I don’t know how I mustered such speed after so much exhaustion. After losing the one thing I’d wanted: my family. Yet somehow, by the grace of Sirmaya, I ran faster than I ever had before.

The world around me misted into a streaming haze. Ice rocketed toward me, sentient and grabbing. I ducked, I dove, I twisted and turned. I hopped, I stumbled, I ran, ran, ran.

“I don’t want to sleep!” I tried to holler between bounding steps. “I want to heal you! I’ll find another way—no sleeping!”

The ice did not listen. The tremor did not stop.

I reached the bottom floor, where the Rook screeched and flapped at what little remained of the exit. If I’d thought it tight before, it was nothing compared to now. I wasn’t sure I could even fit in there, much less squeeze all the way through.

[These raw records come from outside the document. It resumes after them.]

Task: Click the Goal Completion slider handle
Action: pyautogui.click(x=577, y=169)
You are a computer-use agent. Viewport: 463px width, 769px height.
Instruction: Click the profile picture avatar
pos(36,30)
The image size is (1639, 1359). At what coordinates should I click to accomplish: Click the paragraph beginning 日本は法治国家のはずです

The Rook squawked a warning.

I dove sideways. Half a beat later, ice smashed to the ground. A huge column of it shattered outward, and as each shard hit the ground, it reached for me.

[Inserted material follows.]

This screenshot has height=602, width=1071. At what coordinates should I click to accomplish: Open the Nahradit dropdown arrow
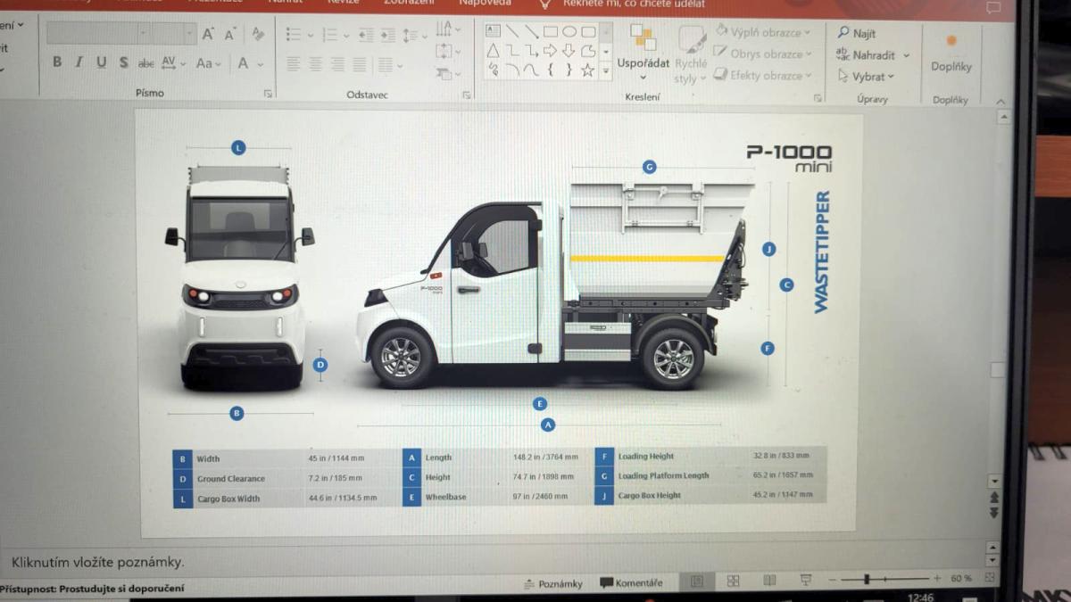[x=906, y=55]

No. No. No. What little power I possessed was a drop of water compared to the other Sisters. Thousands of them slept in this mountain, from the thousands of years we’d been protecting Sirmaya. With my mind, my drive—I would heal the Goddess from the outside.

I would not succumb to the sleeping.

I hit the exit and flung myself inside. Cold wrought the air from my lungs, and ice razored into my chest, my legs. Shrinking! This space was shrinking! And the ice would not let go. Over and under, it crowded in, trying to hold me down.

“Release me!” I shoved sideways. Harder. Harder. Blood streaked the blue behind, but I couldn’t stop. The Rook had squirmed ahead, and since he was still moving, there had to be a way out.

Time stretched into a strange, incongruous thing measured in grunts and cracks and endless straining. Until finally I was there—I could see a sliver of darkness that could only be Paladins’ Hall.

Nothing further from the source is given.